PASSAGE FOR REVIEW START

As usual, something suspicious pops up. However, it doesn't get lost in everything else in this book; and although it isn't as fleshed-out as it could be, one should keep in mind
that Hamilton isn't writing mysteries. When they depart their plane in Jason's hometown, he is immediately confused for someone else. The confusion leads to a lot of publicity; apparently Jason's double is something of a bad boy, and his family has ties to people with slightly-less-than-legal means and ways of accomplishing things. Anita, as is her nature, sticks her nose into everyone's business and eventually discovers that Summerfield, Jason's look-alike, is involved with vampires. Since this is bad for his father's political future, someone is more than happy to pawn the problem off ... and Jason appears to be an easy candidate. Clearly, these guys have never run into Anita before.

PASSAGE FOR REVIEW END
DATA UNDER STUDY START

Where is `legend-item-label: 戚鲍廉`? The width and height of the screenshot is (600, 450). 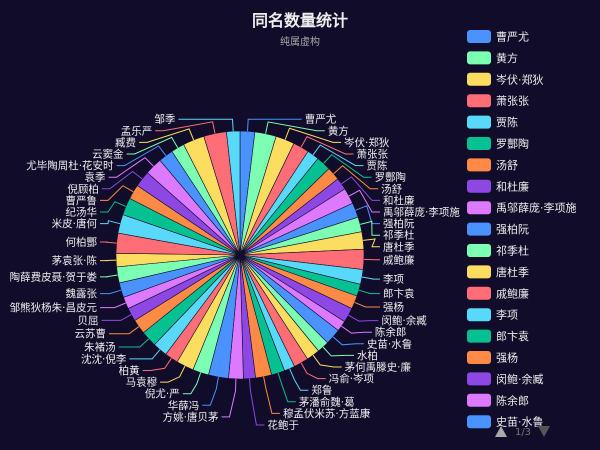 legend-item-label: 戚鲍廉 is located at coordinates (512, 293).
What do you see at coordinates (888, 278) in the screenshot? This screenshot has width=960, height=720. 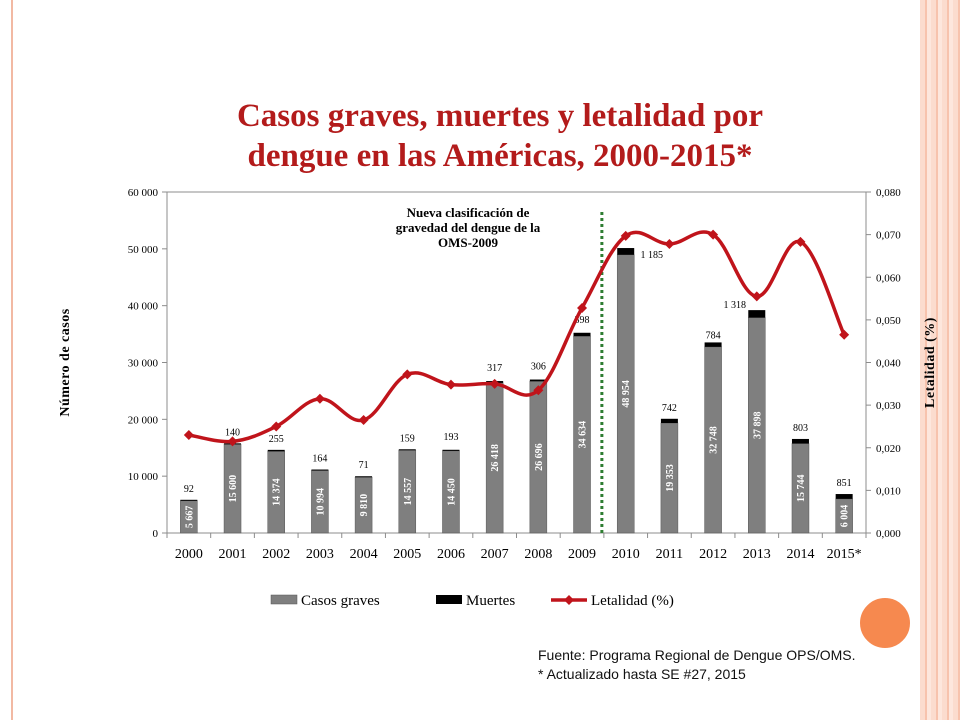 I see `y-right-tick-label: 0,060` at bounding box center [888, 278].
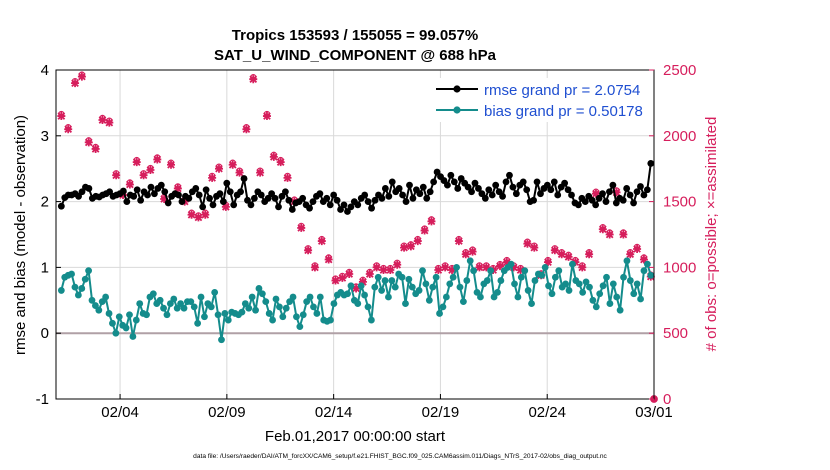  Describe the element at coordinates (120, 412) in the screenshot. I see `x-tick-label: 02/04` at that location.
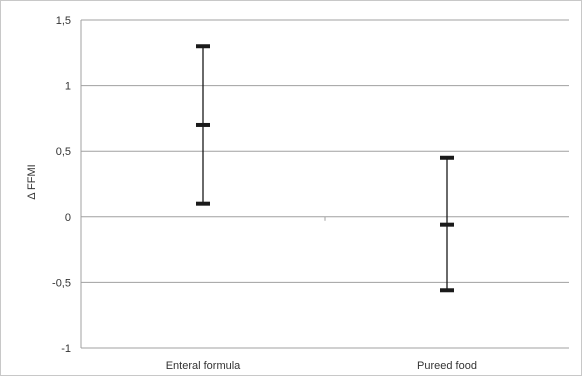  Describe the element at coordinates (32, 182) in the screenshot. I see `y-axis-title: Δ FFMI` at that location.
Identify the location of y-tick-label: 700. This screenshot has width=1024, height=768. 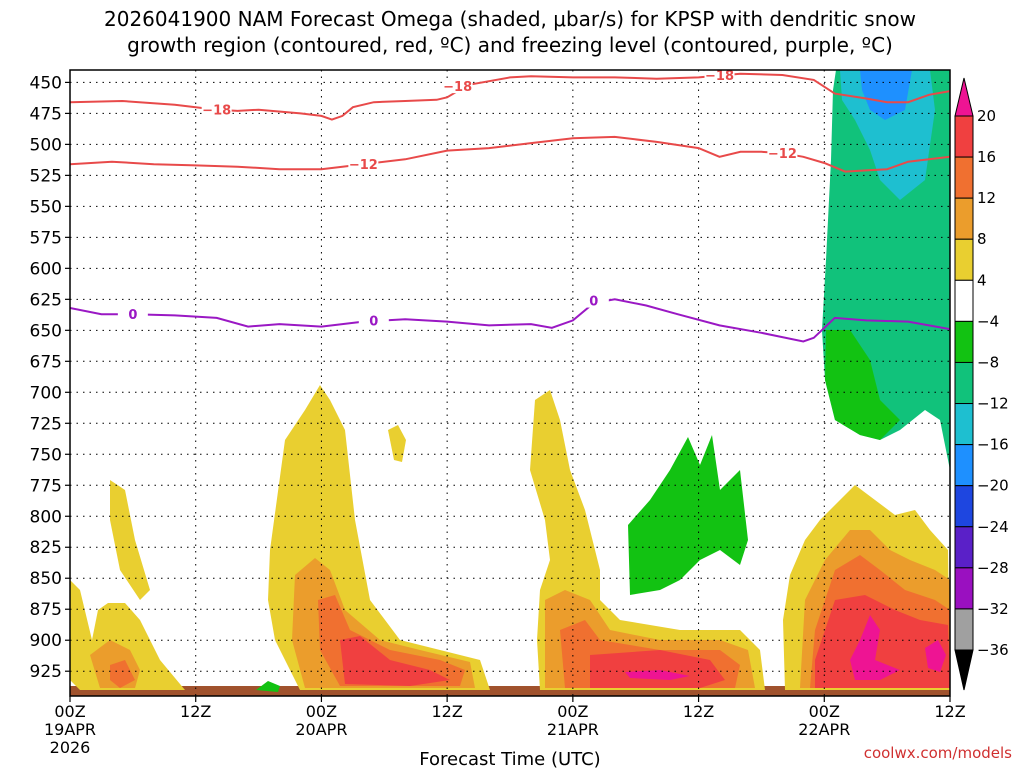
(46, 393).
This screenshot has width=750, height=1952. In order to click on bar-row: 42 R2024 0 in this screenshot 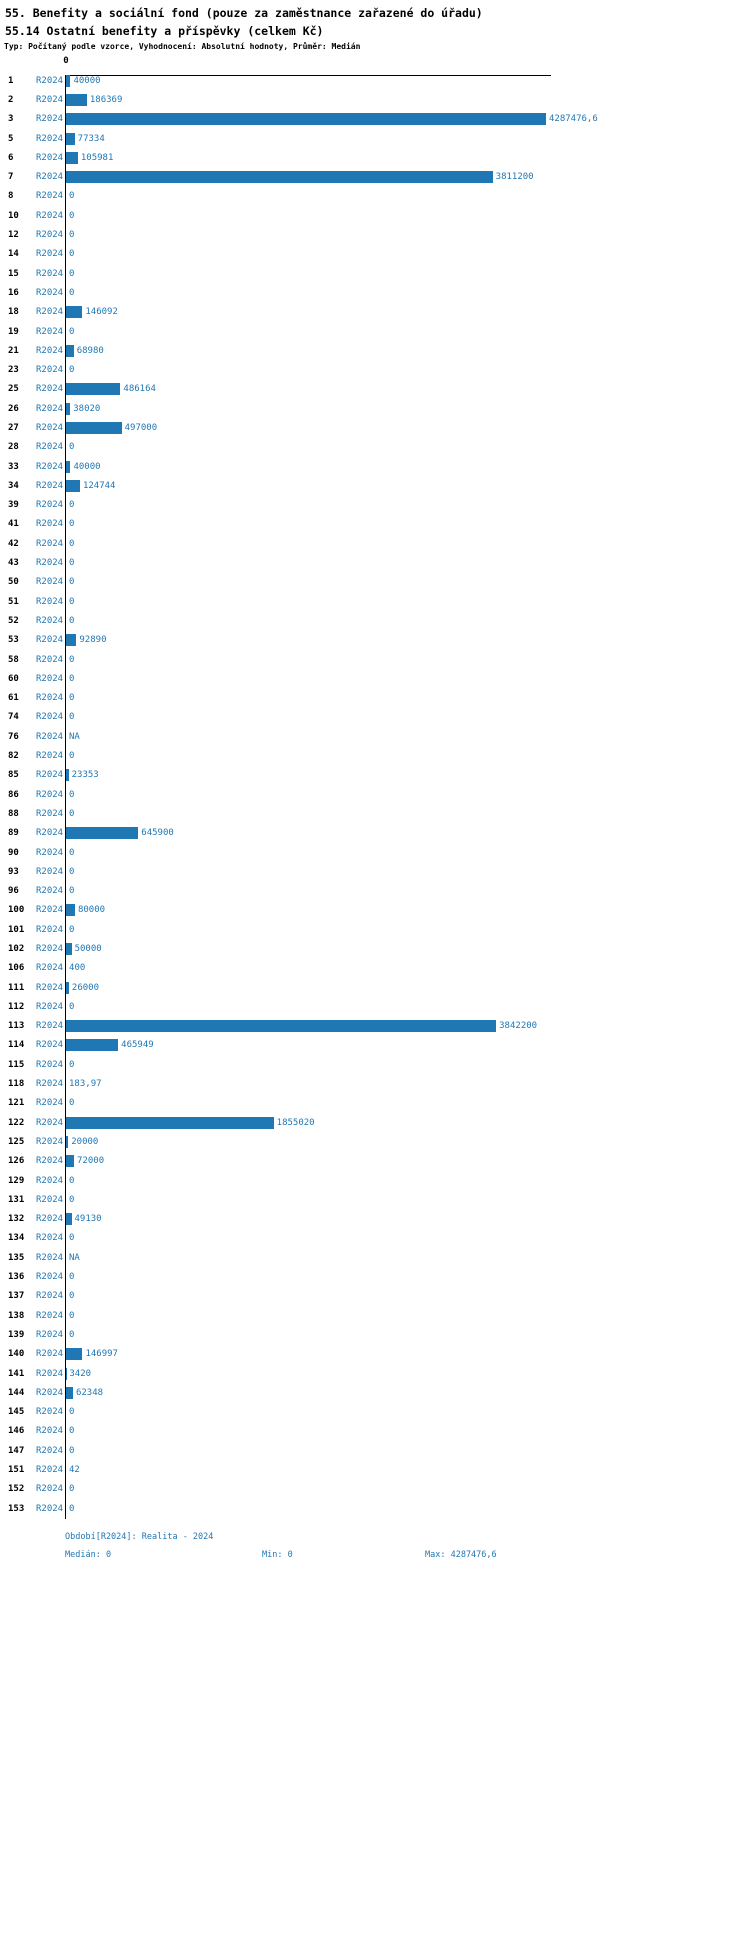, I will do `click(375, 544)`.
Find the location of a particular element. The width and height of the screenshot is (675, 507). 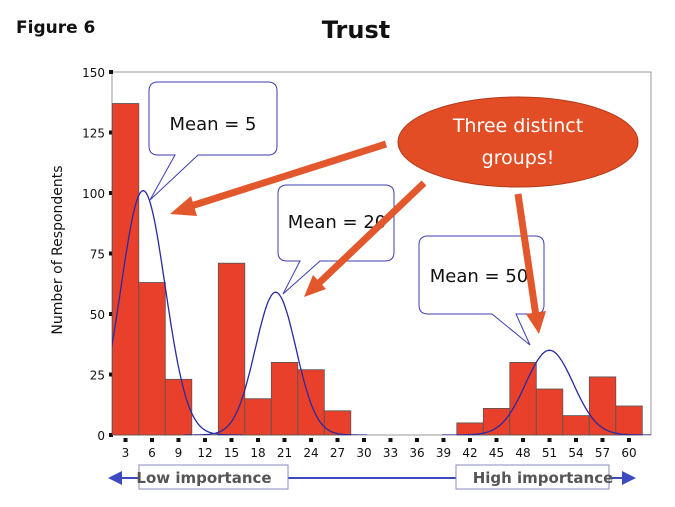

DATA UNDER STUDY END

WORK TO COMPLETE: Carry on the book review about Anita and Jason's trip from its last sentence, in the same voice.

WRITTEN REPLY:
It should be made clear that I sincerely enjoy the Anita Blake series. I should also point out that the last several books provided much, much less entertainment than, say, the
first half dozen. This book is not an exception to that; it has less action, absolutely no use of Anita's skills as a necromancer, and very little romance mixed in with all of the sex. As mentioned before, however, Hamilton seems to be working her way back up. Anita's finally getting more comfortable in her own supernatural skin, which means her men don't have to suffer for her as much anymore. The men themselves have always varied greatly, but their individual personalities are shining through a lot more than they used
to do. Anita's finally growing as a character, which is a major relief for those of us who felt that she'd gotten a lot more whiny and a lot less understanding of others.
You have to read this book if you've read the others in the series; that's a given. I would not read this book without having read at least a few of the earlier books in the series. And if this one and The Harlequin (the one previous) are any indication, Laurell and Anita are working their way back to a much more action-packed and fun-filled series.